O negociador tem de ser um advogado?

Alessandra Mourão – Não necessariamente. Mas é interessante que seja porque, como eu disse, há um momento em que é necessário colocar o acordo num termo e aí o advogado é o profissional mais indicado para elaborar uma redação que corresponda ao que foi combinado. Uma vírgula mal colocada pode transformar o que parecia ser um acordo em outra coisa – e isso acontece muito.
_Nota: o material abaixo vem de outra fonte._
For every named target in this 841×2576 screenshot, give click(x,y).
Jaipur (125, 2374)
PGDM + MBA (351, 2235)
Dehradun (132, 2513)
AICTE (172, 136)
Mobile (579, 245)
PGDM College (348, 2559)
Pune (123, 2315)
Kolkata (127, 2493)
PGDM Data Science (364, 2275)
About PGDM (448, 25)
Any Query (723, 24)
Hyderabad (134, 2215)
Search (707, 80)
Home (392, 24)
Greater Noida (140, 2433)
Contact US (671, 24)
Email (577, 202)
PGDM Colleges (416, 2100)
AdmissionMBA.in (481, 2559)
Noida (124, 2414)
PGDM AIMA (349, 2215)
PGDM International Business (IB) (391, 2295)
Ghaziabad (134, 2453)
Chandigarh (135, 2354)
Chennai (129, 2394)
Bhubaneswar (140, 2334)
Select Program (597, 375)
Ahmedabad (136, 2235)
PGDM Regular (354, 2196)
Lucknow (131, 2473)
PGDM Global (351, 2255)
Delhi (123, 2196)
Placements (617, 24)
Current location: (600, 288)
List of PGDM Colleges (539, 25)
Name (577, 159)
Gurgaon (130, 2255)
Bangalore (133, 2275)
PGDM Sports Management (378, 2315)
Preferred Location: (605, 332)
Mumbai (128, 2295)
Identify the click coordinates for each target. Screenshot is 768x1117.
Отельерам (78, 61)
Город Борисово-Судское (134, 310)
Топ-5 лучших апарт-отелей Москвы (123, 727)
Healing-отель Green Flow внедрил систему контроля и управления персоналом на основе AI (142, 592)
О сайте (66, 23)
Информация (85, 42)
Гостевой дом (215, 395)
Além das técnicas de redação é importante também que se conheça a lei. É comum um negociador de outra área trabalhar em parceria com um advogado. Eles podem combinar a habilidade de fazer a negociação com o conhecimento técnico para fazer abordagem, para expor a idéia e redigir o acordo.

 

Qual a principal diferença entre uma abordagem com o objetivo de conseguir o resultado de um acordo de uma abordagem para conseguir convencer um juiz ou um árbitro de alguma coisa?

Alessandra Mourão - Na negociação, na busca por um acordo eu tenho que saber como fazer trocas. Eu ganho e a outra parte também ganha. É a única forma de se chegar ao sim. Não existe negociação quando só um quer ganhar.

Fonte:

“Fundos de Pensão”
Revista da ABRAPP – ICSS – SINDAPP – Ano XXIX – Número 362 – março 2010
Entrevista de Alessandra Mourão, pag. 05 a 09.